I’ve gone and removed all the repmat() and the like for putting the ReturnMatrix together with the EV terms in the value function commands for semiz with no z so you can get the full benefits effective immediately :smiley:

I will go do it for all the other value fn commands in early January. There are over 100 sub-functions for value fn iteration nowadays (different combinations of shocks, asset types, and preferences) and I just don’t have the heart to go do it right now (I am trying to take a break until christmas from the technical innards of the toolkit, do some research instead).

I have made vfoptions.paroverz=1 the default (it was previously default when prod(n_z)>50, but now is just always the default).
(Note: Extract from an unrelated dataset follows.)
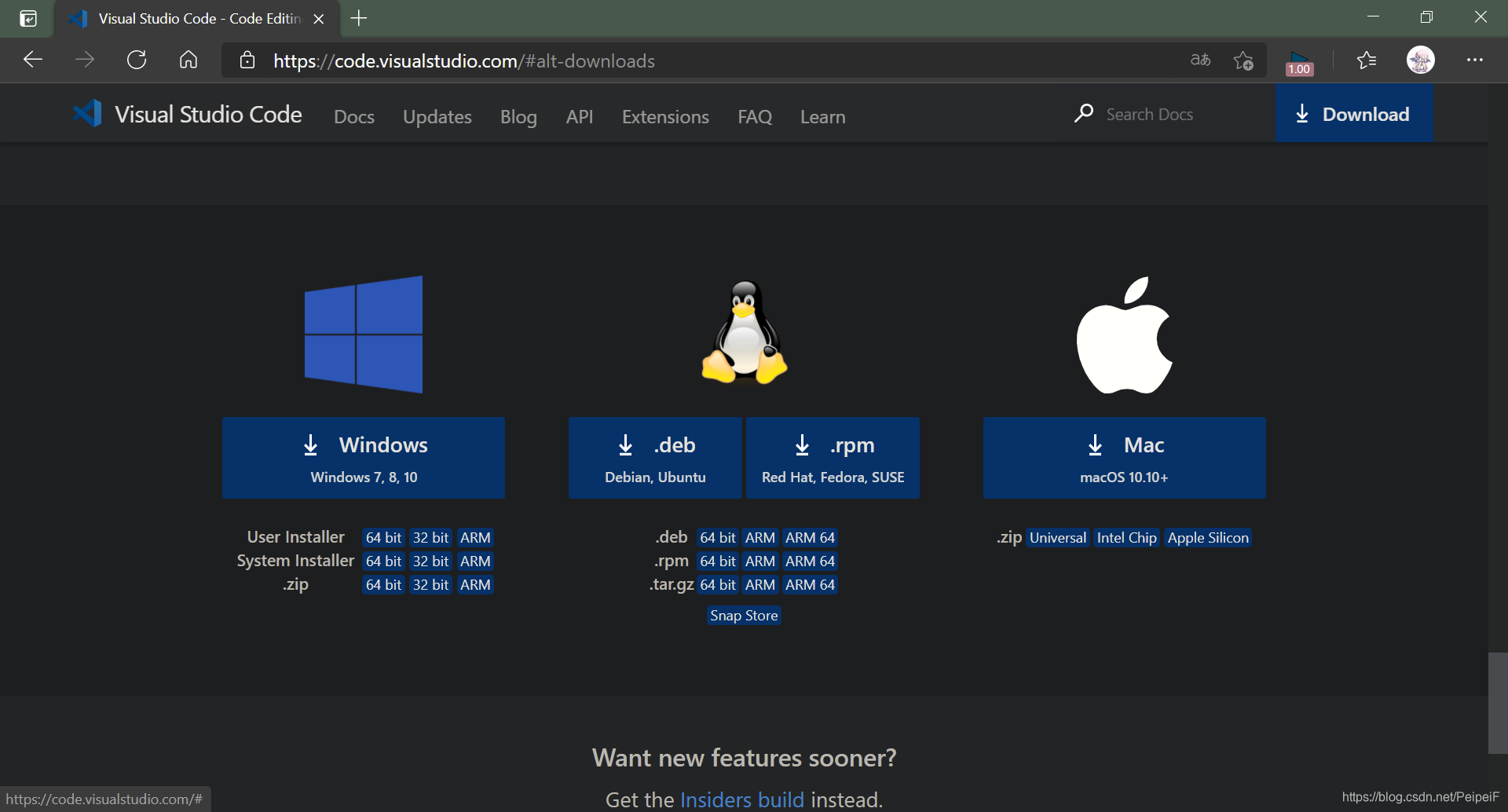Open the Insiders build link
Screen dimensions: 1508x812
click(741, 799)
A bit of background, back when I was doing pre-version-1 of the toolkit it wasn’t even obvious to me how to parallel over z when calculating E[V], so I just did it as a loop. Nowadays parallel over z when calculating E[V] is easy and obvious to me but I just added it as an alternative, rather than overwriting the original completely. Realistically, there is vfoptions.lowmemory, so I should probably just eliminate the whole vfoptions.paroverz=0 completely as if you get out of memory errors you can just switch to vfoptions.lowmemory=1 anyway.

Thanks for this! Faster is always nice :smiley_cat:

1 Like

Have now implemented automatic array expansion in all the value fn iteration commands :smiley:

1 Like

That’s awesome thanks! And it should not be too bad for backward compatibility since automatic expansion was introduces in R2016a :slight_smile: